* **ABOUT THIS TASK**
Set down every entry once more, exactly as it appears.

Start of Block

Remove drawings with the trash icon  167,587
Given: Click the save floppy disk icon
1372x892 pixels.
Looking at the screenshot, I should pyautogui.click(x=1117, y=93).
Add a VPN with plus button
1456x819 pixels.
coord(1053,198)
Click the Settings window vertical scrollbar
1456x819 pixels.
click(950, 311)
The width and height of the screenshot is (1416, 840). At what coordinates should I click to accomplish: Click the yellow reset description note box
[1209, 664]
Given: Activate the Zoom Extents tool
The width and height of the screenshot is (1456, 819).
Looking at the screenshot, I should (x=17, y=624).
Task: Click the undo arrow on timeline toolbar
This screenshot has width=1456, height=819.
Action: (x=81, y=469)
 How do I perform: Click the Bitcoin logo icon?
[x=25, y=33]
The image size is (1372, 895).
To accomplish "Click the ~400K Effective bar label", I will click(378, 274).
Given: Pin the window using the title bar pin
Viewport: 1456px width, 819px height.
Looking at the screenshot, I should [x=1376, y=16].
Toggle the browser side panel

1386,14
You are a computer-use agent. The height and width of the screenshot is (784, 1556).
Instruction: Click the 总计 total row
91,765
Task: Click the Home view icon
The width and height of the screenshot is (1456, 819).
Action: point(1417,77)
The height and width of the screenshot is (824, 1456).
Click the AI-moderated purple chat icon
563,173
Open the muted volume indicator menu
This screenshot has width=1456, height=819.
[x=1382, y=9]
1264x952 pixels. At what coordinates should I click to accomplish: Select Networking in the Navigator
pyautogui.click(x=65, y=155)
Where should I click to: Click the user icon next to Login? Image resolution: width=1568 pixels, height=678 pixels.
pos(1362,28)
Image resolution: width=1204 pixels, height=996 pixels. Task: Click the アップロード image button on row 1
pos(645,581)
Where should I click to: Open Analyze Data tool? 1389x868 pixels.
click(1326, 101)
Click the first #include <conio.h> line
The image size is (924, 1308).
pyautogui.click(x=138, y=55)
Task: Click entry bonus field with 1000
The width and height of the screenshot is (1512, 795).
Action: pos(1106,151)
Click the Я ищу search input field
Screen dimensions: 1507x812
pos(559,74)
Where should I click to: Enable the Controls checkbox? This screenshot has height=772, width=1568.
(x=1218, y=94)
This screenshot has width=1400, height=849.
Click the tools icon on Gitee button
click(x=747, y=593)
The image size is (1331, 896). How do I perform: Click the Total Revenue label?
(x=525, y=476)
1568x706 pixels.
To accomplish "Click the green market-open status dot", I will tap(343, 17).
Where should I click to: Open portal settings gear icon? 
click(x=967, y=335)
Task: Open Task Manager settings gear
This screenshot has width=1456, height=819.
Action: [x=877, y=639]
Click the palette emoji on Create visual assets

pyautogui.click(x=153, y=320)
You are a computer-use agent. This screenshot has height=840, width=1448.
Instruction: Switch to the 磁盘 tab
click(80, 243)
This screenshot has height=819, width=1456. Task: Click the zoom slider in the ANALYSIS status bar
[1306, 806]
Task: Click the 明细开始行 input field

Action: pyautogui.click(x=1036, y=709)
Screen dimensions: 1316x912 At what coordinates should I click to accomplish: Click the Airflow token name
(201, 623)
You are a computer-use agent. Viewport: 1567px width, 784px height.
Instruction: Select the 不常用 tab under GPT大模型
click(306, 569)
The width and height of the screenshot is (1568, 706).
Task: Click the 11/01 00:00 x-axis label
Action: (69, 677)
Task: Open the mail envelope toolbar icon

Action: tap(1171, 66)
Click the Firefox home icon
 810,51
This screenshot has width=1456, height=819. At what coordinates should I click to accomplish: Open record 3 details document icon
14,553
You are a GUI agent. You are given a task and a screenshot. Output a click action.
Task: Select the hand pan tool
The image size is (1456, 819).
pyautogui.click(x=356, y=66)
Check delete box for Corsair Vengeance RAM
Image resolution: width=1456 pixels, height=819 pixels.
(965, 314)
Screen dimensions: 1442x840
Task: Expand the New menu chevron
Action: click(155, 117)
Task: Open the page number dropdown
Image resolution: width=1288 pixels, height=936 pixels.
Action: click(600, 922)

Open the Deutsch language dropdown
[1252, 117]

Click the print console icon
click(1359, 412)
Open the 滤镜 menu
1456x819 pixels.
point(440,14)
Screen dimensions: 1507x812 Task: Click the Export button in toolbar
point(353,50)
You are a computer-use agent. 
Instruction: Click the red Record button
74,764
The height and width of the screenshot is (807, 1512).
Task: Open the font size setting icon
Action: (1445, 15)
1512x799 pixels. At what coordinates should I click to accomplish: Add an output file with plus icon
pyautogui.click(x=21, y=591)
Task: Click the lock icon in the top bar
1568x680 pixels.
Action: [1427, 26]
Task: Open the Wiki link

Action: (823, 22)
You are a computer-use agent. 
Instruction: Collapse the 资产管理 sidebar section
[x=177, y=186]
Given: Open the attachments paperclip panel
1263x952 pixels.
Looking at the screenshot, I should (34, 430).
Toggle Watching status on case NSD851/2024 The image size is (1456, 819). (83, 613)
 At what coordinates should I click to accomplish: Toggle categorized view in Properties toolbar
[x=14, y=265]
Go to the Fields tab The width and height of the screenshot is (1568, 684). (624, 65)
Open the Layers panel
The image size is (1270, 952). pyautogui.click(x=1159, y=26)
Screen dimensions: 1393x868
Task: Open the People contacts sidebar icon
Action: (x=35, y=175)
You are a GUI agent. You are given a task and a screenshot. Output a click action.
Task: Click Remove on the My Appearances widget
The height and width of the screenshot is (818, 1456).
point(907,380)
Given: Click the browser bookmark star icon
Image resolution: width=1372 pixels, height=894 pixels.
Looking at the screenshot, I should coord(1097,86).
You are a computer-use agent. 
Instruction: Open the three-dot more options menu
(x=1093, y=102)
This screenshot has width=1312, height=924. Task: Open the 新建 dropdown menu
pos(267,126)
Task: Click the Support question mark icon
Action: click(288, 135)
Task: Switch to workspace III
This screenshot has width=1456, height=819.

End of Block

* **TASK OUTPUT**
Remove drawings with the trash icon  167,587
Given: Click the save floppy disk icon
1372x892 pixels.
Looking at the screenshot, I should pyautogui.click(x=1117, y=93).
Add a VPN with plus button
1456x819 pixels.
coord(1053,198)
Click the Settings window vertical scrollbar
1456x819 pixels.
click(950, 311)
The width and height of the screenshot is (1416, 840). At what coordinates should I click to accomplish: Click the yellow reset description note box
[1209, 664]
Given: Activate the Zoom Extents tool
The width and height of the screenshot is (1456, 819).
Looking at the screenshot, I should (x=17, y=624).
Task: Click the undo arrow on timeline toolbar
This screenshot has width=1456, height=819.
Action: (x=81, y=469)
 How do I perform: Click the Bitcoin logo icon?
[x=25, y=33]
The image size is (1372, 895).
To accomplish "Click the ~400K Effective bar label", I will click(378, 274).
Given: Pin the window using the title bar pin
Viewport: 1456px width, 819px height.
Looking at the screenshot, I should [x=1376, y=16].
Toggle the browser side panel

1386,14
You are a computer-use agent. The height and width of the screenshot is (784, 1556).
Instruction: Click the 总计 total row
91,765
Task: Click the Home view icon
The width and height of the screenshot is (1456, 819).
Action: point(1417,77)
The height and width of the screenshot is (824, 1456).
Click the AI-moderated purple chat icon
563,173
Open the muted volume indicator menu
This screenshot has width=1456, height=819.
[x=1382, y=9]
1264x952 pixels. At what coordinates should I click to accomplish: Select Networking in the Navigator
pyautogui.click(x=65, y=155)
Where should I click to: Click the user icon next to Login? Image resolution: width=1568 pixels, height=678 pixels.
pos(1362,28)
Image resolution: width=1204 pixels, height=996 pixels. Task: Click the アップロード image button on row 1
pos(645,581)
Where should I click to: Open Analyze Data tool? 1389x868 pixels.
click(1326, 101)
Click the first #include <conio.h> line
The image size is (924, 1308).
pyautogui.click(x=138, y=55)
Task: Click entry bonus field with 1000
The width and height of the screenshot is (1512, 795).
Action: pos(1106,151)
Click the Я ищу search input field
Screen dimensions: 1507x812
pos(559,74)
Where should I click to: Enable the Controls checkbox? This screenshot has height=772, width=1568.
(x=1218, y=94)
This screenshot has width=1400, height=849.
Click the tools icon on Gitee button
click(x=747, y=593)
The image size is (1331, 896). How do I perform: Click the Total Revenue label?
(x=525, y=476)
1568x706 pixels.
To accomplish "Click the green market-open status dot", I will tap(343, 17).
Where should I click to: Open portal settings gear icon? 
click(x=967, y=335)
Task: Open Task Manager settings gear
This screenshot has width=1456, height=819.
Action: [x=877, y=639]
Click the palette emoji on Create visual assets

pyautogui.click(x=153, y=320)
You are a computer-use agent. This screenshot has height=840, width=1448.
Instruction: Switch to the 磁盘 tab
click(80, 243)
This screenshot has height=819, width=1456. Task: Click the zoom slider in the ANALYSIS status bar
[1306, 806]
Task: Click the 明细开始行 input field

Action: pyautogui.click(x=1036, y=709)
Screen dimensions: 1316x912 At what coordinates should I click to accomplish: Click the Airflow token name
(201, 623)
You are a computer-use agent. Viewport: 1567px width, 784px height.
Instruction: Select the 不常用 tab under GPT大模型
click(306, 569)
The width and height of the screenshot is (1568, 706).
Task: Click the 11/01 00:00 x-axis label
Action: (69, 677)
Task: Open the mail envelope toolbar icon

Action: tap(1171, 66)
Click the Firefox home icon
 810,51
This screenshot has width=1456, height=819. At what coordinates should I click to accomplish: Open record 3 details document icon
14,553
You are a GUI agent. You are given a task and a screenshot. Output a click action.
Task: Select the hand pan tool
The image size is (1456, 819).
pyautogui.click(x=356, y=66)
Check delete box for Corsair Vengeance RAM
Image resolution: width=1456 pixels, height=819 pixels.
(965, 314)
Screen dimensions: 1442x840
Task: Expand the New menu chevron
Action: click(155, 117)
Task: Open the page number dropdown
Image resolution: width=1288 pixels, height=936 pixels.
Action: click(600, 922)

Open the Deutsch language dropdown
[1252, 117]

Click the print console icon
click(1359, 412)
Open the 滤镜 menu
1456x819 pixels.
point(440,14)
Screen dimensions: 1507x812 Task: Click the Export button in toolbar
point(353,50)
You are a computer-use agent. 
Instruction: Click the red Record button
74,764
The height and width of the screenshot is (807, 1512).
Task: Open the font size setting icon
Action: (1445, 15)
1512x799 pixels. At what coordinates should I click to accomplish: Add an output file with plus icon
pyautogui.click(x=21, y=591)
Task: Click the lock icon in the top bar
1568x680 pixels.
Action: [1427, 26]
Task: Open the Wiki link

Action: (823, 22)
You are a computer-use agent. 
Instruction: Collapse the 资产管理 sidebar section
[x=177, y=186]
Given: Open the attachments paperclip panel
1263x952 pixels.
Looking at the screenshot, I should (34, 430).
Toggle Watching status on case NSD851/2024 The image size is (1456, 819). (83, 613)
 At what coordinates should I click to accomplish: Toggle categorized view in Properties toolbar
[x=14, y=265]
Go to the Fields tab The width and height of the screenshot is (1568, 684). (624, 65)
Open the Layers panel
The image size is (1270, 952). pyautogui.click(x=1159, y=26)
Screen dimensions: 1393x868
Task: Open the People contacts sidebar icon
Action: (x=35, y=175)
You are a GUI agent. You are given a task and a screenshot. Output a click action.
Task: Click Remove on the My Appearances widget
The height and width of the screenshot is (818, 1456).
point(907,380)
Given: Click the browser bookmark star icon
Image resolution: width=1372 pixels, height=894 pixels.
Looking at the screenshot, I should coord(1097,86).
You are a computer-use agent. 
Instruction: Open the three-dot more options menu
(x=1093, y=102)
This screenshot has width=1312, height=924. Task: Open the 新建 dropdown menu
pos(267,126)
Task: Click the Support question mark icon
Action: click(288, 135)
Task: Switch to workspace III
This screenshot has width=1456, height=819.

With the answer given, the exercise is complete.